61. Les femmes aux Bananes

Voilà 2 jours que je suis au Cap-vert (archipel de 10 îles), je n’ai, pour le moment, pas vu grand chose mais je voulais vous faire partager quelques photos amusantes.

 

En effet, alors que je me baladais dans la petite ville d’Espargos sur l’île de Sal (ville absolument pas touristique), je vois une femme portant son bébé dans le dos avec un tissu et vendant des bananes qu’elle porte, comme c’est souvent le cas en Afrique, sur la tête.

Je me dis alors, tiens, c’est plutôt sympa et typique , je vais lui demander si je peux prendre une photo d’elle. Mais voilà, au Cap-vert comme partout en Afrique et comme, j’imagine, dans beaucoup d’autres endroits que je vais traverser pendant mon tour, les photos ne sont jamais ou presque acceptées gratuitement (ce qui est compréhensible). Je m’approche alors d’elle et lui demande dans un Portugais très approximatif avec un fort accent français si je peux avoir ma photo. Elle me dit non, il faut payer. Bon, nous nous entendons, je lui achète alors un régime de banane (7) et elle me laisse prendre ma photo que voici :

 

 

A peine ai-je la tête levée que je vois qu’elles sont en faite 3 et je me dis qu’avoir une photo des 3 femmes Capverdiennes avec leur bananes sur la tête vaut tout de même le coup.
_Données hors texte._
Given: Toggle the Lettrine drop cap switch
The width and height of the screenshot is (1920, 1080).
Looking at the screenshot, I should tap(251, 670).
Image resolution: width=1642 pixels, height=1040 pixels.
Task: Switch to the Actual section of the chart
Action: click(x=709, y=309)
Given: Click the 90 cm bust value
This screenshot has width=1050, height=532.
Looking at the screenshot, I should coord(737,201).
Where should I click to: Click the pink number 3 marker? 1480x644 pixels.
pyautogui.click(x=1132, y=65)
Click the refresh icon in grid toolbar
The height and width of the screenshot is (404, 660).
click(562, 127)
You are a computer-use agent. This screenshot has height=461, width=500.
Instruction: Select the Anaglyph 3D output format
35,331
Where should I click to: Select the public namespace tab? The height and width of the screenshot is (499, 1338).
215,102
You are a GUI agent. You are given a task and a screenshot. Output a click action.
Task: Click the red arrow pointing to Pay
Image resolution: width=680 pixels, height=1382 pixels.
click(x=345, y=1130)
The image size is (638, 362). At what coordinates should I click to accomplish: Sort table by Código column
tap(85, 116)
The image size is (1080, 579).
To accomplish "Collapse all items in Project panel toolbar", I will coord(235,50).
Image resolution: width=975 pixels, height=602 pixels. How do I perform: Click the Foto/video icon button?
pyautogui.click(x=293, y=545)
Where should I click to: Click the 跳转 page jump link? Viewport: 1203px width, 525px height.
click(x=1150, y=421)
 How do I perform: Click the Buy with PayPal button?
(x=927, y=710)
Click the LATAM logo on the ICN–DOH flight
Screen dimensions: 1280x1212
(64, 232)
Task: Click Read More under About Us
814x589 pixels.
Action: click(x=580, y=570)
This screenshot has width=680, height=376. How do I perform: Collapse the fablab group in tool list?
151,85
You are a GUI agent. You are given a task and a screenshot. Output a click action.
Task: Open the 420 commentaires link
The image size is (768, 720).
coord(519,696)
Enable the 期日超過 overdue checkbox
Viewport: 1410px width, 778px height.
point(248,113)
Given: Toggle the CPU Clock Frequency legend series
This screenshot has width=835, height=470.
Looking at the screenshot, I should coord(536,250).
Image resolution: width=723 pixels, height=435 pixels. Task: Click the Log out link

Pour l’avoir, vous l’aurez compris, j’ai dû acheter 2 autres régimes de bananes pour que tout le monde soit content et pour pouvoir avoir cette photo donc profitez-en car maintenant le poids de mon sac a doublé et je vais pouvoir faire une cure de bananes pendant un moment. Si quelqu’un en veut une, faites-le moi savoir. Pour info, un régime de bananes coûte 120 Escudos Capverdiens soit un peu plus d’1 Euro ce qui n’est pas très cher mais le coût de la vie ici est très cher, souvent plus qu’en France car tout ou presque est importé.

 

 

 

Je profite de cette brève pour vous montrer à quoi ressemblent les rues de cette petite ville très mignonne, les rues sont toutes pavées, les maisons ont de jolies couleurs pastels. Au niveau transport, il est amusant de voir qu’il n’y a presque pas de voitures (plus d’auto-stoppeurs que de voitures) et que le principal moyen pour se déplacer sont les Alugers, des pick-ups entassant tout le monde derrière jouant le rôle de taxi collectif. Dernière photo, un jeu dont je n’ai pas compris les règles qui est joué par de nombreuses personnes par ici.

 

 

 

 

 

A bientôt, je retourne à ma recherche de bateau pour pouvoir enfin aller au Brésil.